Adapun keunikan alami bambu-bambu inipun kita sebut sebagai kitab tanpo waton, tanpo tinulis neng diwoco (kitab tak terlihat, tidak ditulis tapi bisa dibaca) yang memuat pesan dari gambaran simbol-simbol atau bahasa tanda yang ada.
Lewat ngaji deling ini pula kita diajak membaca bahasa tanda berupa pesan simbolik dari setiap spesifikasi keunikan bambu unik yang terbentuk secara alami untuk kemudian diterjemahkan. Membaca bambu mengungkap makna.

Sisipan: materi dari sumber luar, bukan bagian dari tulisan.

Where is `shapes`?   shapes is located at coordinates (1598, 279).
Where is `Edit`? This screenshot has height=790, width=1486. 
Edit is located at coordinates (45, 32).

Lewat simbol-simbol atau bahasa tanda ini kita diajak membaca, menterjemahkan dan memberi arti dari makna pesan yang tersembunyi didalamnya untuk kemudian dipahami oleh tindakan batin atau pengalaman batin, dan kemudian dimaknai lebih jauh lagi dalam tindakan di tengah kehidupan.Â
Dalam khasanah budaya, ngaji deling inipun oleh leluhur nenek moyang kita dipakai sebagai sarana ajaran budi pekerti sebagai kitab nyoto seng alami sejareno laku urip, kitab nyata yang alami sebagai pedoman hidup.
Dari bahasa simbol-simbol atau bahasa tanda yang tersirat di bambu unik inipun kita diperkenalkan dengan simbolisasi makna dan nilai-nilai yang terkandung, tersurat dan tersirat didalamnya sebagai sarana pedoman ajaran budi pekerti.Â
Bahkan banyak pula bahasa simbolik kearifan-kearifan lokal pedoman hidup warisan budaya nenek moyang yang kita kenal hingga kini direpresentasikan seperti di penamaan pada bambu unik.
Itulah uniknya bambu unik. Selain memiliki nilai artistik sebagai karya seni alami, bambu-bambu unik ini juga tersembunyi simbol-simbol atau bahasa tanda yang berisi "pesan-pesan SangHyang Alam" yang harus dibaca oleh manusia sebagai kitab tanpo waton, tanpo tinulis neng diwoco.
Menurut filsuf eksistensi Karl Jasper, bahasa tanda disebutnya sebagai chiffer. Adapun chiffer itu sendiri adalah bahasa tanda yang bisa berupa tanda-tanda rahasia yang ditulis oleh "SangHyang Alam" yang masih tersembunyi bahkan diliputi misteri yang harus dicari sendiri dan dibaca oleh eksistensi manusia itu sendiri, kendati itu berupa dari sepotong bambu unik.
Lewat ngaji deling ini pula kita pun akan terus diantarkan pada ngaji roso dan ngaji diri kepada kesejatian diri kita sendiri.
Inti dari ngaji deling tak lain adalah memahami sejatinya jatidiri kita sendiri yaitu ngaji diri. Ora bakal ngerti gustine lamuto ndak ngerti jatidirine. Makanya dalam konteks pemahaman tentang ketuhanan sangatlah penting mengenal dulu jatidiri kita yaitu ngaji sangkan paraning dumadi.
Dengan ngaji deling diharapkan akan menuntun kita pada yang disebut oleh sebagai perjalanan spiritual "memahami sejatinya diriNya" sebagai sang pencipta Tuhan Semesta Alam.